"""

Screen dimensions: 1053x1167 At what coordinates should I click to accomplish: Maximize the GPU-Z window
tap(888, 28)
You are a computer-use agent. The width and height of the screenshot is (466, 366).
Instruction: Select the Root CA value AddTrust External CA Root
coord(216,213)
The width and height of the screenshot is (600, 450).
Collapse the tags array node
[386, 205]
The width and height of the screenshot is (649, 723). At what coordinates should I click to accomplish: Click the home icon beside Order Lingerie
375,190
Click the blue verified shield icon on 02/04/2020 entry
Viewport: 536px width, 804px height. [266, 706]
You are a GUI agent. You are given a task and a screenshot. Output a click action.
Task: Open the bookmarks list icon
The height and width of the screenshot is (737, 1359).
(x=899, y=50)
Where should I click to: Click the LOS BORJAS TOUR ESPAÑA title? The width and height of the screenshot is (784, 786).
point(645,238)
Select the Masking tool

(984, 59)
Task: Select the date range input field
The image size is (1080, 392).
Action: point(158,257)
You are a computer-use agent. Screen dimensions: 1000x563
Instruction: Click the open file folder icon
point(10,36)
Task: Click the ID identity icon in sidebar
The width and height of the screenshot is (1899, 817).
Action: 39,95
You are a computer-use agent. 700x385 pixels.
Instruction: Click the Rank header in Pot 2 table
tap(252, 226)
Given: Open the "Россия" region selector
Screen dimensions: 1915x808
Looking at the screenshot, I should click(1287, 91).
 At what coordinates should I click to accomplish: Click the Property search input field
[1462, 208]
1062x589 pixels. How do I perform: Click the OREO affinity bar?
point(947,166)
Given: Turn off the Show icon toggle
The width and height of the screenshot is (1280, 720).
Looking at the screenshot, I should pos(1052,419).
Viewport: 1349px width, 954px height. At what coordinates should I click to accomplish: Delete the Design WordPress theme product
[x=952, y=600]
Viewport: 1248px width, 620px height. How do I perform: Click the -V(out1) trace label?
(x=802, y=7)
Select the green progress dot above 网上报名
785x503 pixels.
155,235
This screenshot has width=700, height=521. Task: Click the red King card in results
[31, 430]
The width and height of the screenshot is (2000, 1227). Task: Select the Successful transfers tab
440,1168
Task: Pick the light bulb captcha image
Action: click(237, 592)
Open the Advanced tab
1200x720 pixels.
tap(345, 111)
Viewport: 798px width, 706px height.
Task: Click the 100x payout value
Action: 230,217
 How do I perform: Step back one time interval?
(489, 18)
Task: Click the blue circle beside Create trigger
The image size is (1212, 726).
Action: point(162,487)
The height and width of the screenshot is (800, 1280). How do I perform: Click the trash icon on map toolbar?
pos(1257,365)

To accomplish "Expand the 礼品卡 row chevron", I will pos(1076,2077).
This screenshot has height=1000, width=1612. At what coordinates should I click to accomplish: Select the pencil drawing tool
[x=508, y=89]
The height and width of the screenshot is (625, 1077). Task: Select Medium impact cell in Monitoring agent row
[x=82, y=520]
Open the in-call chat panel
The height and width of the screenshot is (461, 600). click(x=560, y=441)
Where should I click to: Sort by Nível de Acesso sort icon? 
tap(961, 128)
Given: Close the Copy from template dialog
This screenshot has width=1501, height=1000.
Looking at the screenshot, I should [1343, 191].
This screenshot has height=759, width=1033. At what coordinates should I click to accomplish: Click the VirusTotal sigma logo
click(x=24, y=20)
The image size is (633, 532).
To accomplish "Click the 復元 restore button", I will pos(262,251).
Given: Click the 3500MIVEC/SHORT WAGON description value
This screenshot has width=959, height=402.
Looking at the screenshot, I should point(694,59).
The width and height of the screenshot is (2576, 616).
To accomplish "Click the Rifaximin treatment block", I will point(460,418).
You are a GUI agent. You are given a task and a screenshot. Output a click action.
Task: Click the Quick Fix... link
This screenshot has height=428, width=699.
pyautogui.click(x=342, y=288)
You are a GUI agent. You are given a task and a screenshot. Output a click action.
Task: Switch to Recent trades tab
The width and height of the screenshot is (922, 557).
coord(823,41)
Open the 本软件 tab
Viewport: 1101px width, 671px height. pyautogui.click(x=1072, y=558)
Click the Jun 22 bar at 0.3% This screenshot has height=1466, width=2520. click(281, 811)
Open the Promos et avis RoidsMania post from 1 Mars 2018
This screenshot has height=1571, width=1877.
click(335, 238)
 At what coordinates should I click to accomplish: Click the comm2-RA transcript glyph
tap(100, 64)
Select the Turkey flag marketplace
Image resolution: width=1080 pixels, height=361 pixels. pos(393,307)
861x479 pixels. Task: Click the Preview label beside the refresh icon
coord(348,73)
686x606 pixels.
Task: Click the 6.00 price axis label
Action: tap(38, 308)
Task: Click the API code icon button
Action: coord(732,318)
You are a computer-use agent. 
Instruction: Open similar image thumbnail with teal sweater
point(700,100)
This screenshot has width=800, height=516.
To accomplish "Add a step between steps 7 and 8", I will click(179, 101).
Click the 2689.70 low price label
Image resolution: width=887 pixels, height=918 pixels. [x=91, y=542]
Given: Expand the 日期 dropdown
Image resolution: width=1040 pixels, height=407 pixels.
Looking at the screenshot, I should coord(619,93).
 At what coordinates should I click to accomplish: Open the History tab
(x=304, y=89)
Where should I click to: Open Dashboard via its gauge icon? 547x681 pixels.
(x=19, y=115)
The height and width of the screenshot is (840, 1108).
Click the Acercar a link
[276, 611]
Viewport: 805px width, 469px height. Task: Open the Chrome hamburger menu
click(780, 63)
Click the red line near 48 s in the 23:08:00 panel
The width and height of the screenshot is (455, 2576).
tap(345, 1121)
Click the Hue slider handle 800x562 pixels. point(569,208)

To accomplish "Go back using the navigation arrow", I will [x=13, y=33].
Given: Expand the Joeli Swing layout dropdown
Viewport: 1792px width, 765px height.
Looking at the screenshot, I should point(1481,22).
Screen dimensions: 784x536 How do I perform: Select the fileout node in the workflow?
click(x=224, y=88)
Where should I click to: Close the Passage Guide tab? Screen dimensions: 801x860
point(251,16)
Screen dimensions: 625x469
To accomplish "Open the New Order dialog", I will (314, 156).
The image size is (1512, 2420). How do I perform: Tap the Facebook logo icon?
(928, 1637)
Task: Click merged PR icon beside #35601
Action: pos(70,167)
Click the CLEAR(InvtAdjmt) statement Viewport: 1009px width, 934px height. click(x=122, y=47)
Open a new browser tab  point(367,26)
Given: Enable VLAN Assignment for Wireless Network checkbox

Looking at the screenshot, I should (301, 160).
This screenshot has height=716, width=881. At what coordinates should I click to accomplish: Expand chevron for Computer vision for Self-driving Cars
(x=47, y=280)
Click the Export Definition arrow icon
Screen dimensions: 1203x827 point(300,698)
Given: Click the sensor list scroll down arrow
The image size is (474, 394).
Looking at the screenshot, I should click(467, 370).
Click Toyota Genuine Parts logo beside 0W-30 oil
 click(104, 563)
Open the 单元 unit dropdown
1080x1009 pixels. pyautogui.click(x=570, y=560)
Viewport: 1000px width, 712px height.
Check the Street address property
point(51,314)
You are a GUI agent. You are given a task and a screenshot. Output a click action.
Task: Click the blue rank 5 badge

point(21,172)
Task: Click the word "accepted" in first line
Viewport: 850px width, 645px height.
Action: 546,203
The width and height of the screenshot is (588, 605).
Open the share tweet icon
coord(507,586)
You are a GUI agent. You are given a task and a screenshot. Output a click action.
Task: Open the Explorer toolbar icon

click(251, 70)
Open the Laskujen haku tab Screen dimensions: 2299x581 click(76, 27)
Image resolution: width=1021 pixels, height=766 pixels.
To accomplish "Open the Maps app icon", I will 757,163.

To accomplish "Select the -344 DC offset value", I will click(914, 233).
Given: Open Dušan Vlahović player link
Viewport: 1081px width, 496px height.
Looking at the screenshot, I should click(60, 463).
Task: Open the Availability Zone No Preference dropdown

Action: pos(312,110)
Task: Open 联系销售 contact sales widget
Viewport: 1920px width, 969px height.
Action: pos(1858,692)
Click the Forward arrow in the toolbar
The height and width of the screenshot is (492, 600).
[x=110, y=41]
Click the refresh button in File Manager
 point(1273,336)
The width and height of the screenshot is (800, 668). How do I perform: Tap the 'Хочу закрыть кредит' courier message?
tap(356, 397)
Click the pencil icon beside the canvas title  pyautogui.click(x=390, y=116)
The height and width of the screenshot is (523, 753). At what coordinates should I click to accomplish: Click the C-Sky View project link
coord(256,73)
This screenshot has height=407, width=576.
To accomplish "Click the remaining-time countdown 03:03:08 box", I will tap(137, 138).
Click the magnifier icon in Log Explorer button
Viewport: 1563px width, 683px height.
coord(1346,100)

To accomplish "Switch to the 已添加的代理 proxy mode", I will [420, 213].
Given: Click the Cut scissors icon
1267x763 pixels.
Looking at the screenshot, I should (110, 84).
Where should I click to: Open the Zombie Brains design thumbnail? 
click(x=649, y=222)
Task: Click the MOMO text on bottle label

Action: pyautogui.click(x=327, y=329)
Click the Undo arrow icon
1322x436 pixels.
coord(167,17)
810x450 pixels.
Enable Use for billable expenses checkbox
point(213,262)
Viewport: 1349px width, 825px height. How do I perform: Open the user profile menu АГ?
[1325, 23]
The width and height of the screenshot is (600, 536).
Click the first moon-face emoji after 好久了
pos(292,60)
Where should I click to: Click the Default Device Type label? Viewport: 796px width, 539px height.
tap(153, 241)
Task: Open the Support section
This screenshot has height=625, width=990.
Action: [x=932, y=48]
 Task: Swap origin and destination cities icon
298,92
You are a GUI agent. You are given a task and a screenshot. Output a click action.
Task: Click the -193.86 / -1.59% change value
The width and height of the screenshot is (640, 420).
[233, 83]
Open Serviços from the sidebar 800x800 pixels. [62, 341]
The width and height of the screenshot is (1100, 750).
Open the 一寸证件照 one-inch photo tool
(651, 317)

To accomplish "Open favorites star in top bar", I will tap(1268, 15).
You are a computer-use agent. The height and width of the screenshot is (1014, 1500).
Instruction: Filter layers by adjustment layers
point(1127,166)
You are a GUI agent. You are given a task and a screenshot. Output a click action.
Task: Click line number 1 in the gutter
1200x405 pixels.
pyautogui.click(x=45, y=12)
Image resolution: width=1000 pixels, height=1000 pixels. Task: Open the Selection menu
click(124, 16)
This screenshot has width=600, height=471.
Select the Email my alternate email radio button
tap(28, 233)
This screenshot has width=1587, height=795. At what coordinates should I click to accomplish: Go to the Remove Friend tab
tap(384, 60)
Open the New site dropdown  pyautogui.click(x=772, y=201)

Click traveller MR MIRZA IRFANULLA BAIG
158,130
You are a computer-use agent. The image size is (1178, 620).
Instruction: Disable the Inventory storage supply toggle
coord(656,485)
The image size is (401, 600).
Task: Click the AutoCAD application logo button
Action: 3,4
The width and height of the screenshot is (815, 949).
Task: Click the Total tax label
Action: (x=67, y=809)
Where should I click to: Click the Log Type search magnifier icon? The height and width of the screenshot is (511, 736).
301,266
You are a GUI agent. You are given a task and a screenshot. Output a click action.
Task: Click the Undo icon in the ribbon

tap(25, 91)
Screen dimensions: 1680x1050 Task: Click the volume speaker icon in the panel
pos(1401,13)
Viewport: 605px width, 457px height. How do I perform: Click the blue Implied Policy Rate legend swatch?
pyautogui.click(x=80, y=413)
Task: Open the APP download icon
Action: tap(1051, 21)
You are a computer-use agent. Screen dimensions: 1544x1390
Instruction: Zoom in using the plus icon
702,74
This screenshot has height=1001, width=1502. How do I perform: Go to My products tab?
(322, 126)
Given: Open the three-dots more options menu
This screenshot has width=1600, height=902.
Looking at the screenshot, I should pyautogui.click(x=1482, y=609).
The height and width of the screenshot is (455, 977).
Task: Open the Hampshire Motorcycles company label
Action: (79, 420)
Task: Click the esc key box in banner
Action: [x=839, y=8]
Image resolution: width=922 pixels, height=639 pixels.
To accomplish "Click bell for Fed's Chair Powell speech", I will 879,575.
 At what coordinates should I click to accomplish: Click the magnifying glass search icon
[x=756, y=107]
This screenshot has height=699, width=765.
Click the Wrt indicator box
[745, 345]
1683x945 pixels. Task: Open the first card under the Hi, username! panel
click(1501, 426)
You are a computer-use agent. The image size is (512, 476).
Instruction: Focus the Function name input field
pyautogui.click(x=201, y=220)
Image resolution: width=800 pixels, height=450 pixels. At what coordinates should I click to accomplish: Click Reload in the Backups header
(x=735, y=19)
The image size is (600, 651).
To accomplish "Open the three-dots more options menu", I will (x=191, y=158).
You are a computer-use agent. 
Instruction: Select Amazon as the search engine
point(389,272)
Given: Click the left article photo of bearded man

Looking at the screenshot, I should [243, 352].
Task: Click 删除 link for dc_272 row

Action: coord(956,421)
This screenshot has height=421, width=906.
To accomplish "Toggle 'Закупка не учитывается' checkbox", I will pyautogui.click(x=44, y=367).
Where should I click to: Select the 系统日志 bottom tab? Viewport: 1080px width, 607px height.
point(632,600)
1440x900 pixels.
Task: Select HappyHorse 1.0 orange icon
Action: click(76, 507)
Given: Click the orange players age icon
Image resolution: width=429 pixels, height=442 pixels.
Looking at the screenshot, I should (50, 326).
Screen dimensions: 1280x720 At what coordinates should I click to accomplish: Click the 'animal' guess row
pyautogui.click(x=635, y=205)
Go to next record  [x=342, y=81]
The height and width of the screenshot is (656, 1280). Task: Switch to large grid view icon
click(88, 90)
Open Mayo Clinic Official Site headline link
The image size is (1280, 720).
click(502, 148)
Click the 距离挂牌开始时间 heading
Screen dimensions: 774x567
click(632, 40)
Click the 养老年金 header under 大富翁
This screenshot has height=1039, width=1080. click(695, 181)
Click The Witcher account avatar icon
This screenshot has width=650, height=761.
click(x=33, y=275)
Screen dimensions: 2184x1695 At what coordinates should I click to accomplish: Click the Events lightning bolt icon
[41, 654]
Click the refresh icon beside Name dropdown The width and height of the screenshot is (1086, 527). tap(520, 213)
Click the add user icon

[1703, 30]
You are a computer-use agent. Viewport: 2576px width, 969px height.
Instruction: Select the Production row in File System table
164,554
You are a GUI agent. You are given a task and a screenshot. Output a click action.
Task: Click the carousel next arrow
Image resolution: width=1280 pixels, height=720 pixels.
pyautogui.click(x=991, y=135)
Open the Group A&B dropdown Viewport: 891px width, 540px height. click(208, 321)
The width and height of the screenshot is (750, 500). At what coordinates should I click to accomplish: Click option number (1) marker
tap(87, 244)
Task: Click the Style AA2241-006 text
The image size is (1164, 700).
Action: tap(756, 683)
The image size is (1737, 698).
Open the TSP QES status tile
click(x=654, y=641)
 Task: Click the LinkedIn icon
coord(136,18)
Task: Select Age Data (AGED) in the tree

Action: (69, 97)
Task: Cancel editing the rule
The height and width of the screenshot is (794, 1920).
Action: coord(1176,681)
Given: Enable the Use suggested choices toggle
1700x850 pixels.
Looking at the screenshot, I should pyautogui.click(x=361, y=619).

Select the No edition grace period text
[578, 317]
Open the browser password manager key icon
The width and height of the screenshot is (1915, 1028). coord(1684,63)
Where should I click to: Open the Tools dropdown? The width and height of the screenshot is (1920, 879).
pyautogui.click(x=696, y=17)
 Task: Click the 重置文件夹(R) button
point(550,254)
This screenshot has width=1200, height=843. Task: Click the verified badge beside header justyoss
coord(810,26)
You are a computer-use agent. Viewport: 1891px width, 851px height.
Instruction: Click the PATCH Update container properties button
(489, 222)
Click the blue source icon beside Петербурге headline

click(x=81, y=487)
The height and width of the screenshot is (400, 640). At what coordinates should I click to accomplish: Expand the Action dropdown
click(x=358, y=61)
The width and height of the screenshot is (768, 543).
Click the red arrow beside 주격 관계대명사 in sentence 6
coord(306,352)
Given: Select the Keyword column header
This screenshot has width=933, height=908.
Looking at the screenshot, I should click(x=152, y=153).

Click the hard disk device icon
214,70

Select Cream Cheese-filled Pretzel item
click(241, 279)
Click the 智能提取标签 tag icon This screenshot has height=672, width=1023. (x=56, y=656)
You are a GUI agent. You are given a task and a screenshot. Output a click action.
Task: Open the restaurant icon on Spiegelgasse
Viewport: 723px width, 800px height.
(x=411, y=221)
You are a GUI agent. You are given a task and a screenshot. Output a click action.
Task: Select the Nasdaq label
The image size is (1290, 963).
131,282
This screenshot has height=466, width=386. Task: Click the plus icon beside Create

"""

> **WORK REQUIRED**: Please output the exact lines of the records above, beginning with the first and stopping after the line that holds "Task: Click the ID identity icon in sidebar", and nothing else.

> **EXERCISE ANSWER**:
Screen dimensions: 1053x1167 At what coordinates should I click to accomplish: Maximize the GPU-Z window
tap(888, 28)
You are a computer-use agent. The width and height of the screenshot is (466, 366).
Instruction: Select the Root CA value AddTrust External CA Root
coord(216,213)
The width and height of the screenshot is (600, 450).
Collapse the tags array node
[386, 205]
The width and height of the screenshot is (649, 723). At what coordinates should I click to accomplish: Click the home icon beside Order Lingerie
375,190
Click the blue verified shield icon on 02/04/2020 entry
Viewport: 536px width, 804px height. [266, 706]
You are a GUI agent. You are given a task and a screenshot. Output a click action.
Task: Open the bookmarks list icon
The height and width of the screenshot is (737, 1359).
(x=899, y=50)
Where should I click to: Click the LOS BORJAS TOUR ESPAÑA title? The width and height of the screenshot is (784, 786).
point(645,238)
Select the Masking tool

(984, 59)
Task: Select the date range input field
The image size is (1080, 392).
Action: point(158,257)
You are a computer-use agent. Screen dimensions: 1000x563
Instruction: Click the open file folder icon
point(10,36)
Task: Click the ID identity icon in sidebar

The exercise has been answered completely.